I recently built myself a new computer, and along with the many parts I bought a copy of Windows Vista Home Basic. I thought about buying Premium but I didn’t think it was worth my money, quite frankly. For the most part, I have no complaints. I did, however, encounter the update problems many others have encountered. I was lucky that a system restore fixed the problem, but it`s still something I don`t think should have happened in the first place. While I`m on the topic of updates, I really wish Microsoft would make up it`s mind with Service Pack 1 already. It`s been ready for release for the past few weeks but Microsoft has been holding off on releasing it to the public. However, since I`m running the 64 bit version of Windows it was available to me last week. It showed up in the Updates application, but I didn’t install the update at the time. A couple of hours later it was gone, and it hasn’t shown up again since. Another point I should make about the updates application is that I’m not all that crazy about it. Maybe I’m just a bit tied to the old way of doing things, but it’s just not working for me. I’ll be the first to admit that the old way of installing updates needed a serious overhaul. OS X and the better Linux distributions (Ubuntu especially) have been eating Windows’ lunch in this area for quite a while now. The one thing I did like about it was the fact that it told you what it was going to do, and then it did it. I have encountered some times in use where I haven’t felt like it was telling me what it was planning to do, and how it was going to do it.

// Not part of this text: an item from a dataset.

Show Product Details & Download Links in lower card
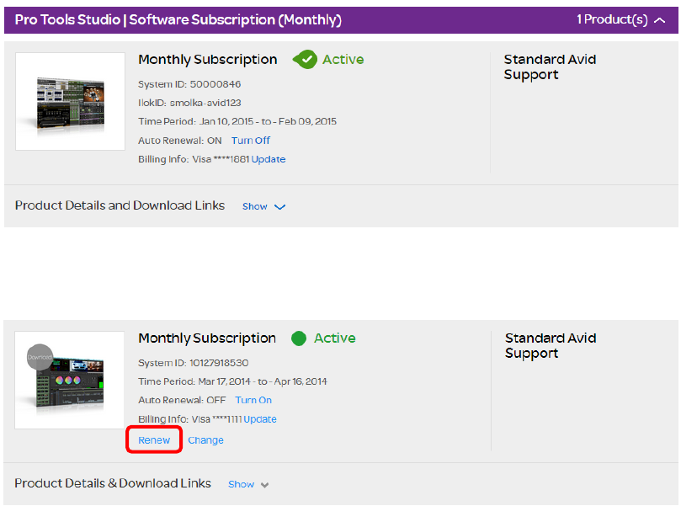The image size is (681, 506). pos(241,484)
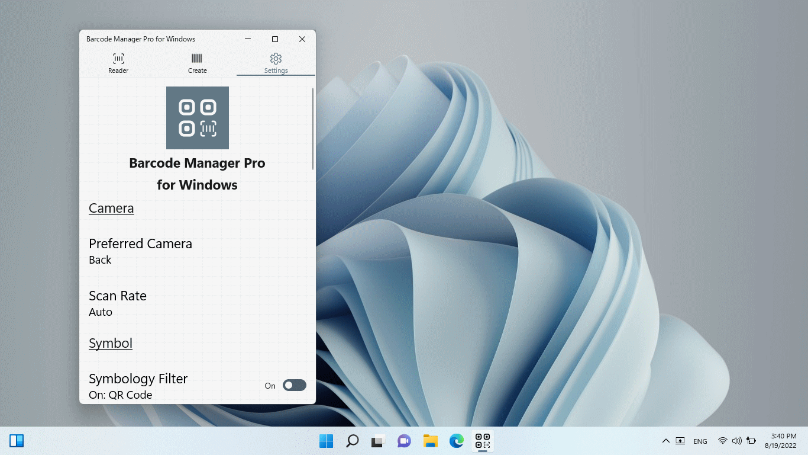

On another note, Vista works much, much, much better on larger monitors. My biggest complaint about XP was it’s lack of support for larger monitors. It routinely cut important windows off, things like installer applications or preference windows. Things like that aren’t acceptable in this day and age. The only thing I found to work was a little program called ResizeEnable, a program that by the authors admission is a pretty dirty hack. It didn’t always work, but it was the best solution I could find. One feature that makes being on a larger monitor much nicer is the bigger icons. No need to hack around in the DPI settings, no need to make the font sizes bigger. Right out of the box it scales itself to the monitor.

As for negatives, it takes quite to start up. I don’t quite see how I’m gaining anything for all the time it takes to load up. Thankfully, once it’s loaded in my experience it’s quite snappy, about as much as XP. Another thing I’m not so enamored with is the new start menu. I’ve never been a fan of anything other than the good old fashioned Windows 95 start menu to be honest, and I routinely change the setting if it’s not changed already on whatever computer I happen to be working on. The search box inside the menu is a good idea, but I always know the name of the program I want to run, so I’m not really gaining anything. As far as search is concerned, it’s another good idea, but is not executed nearly as well as Spotlight in OS X.

In summary, given hardware good enough to run it, there’s really nothing wrong with Vista. There are things I think could have been done better, but they aren’t big enough to be annoying. In the bigger picture I’d love to be able to put Linux on it, but alas, things just aren’t that way in the marketplace. I intend to game on this machine, and the games I want to play aren’t on Linux. Hopefully that will change, soon.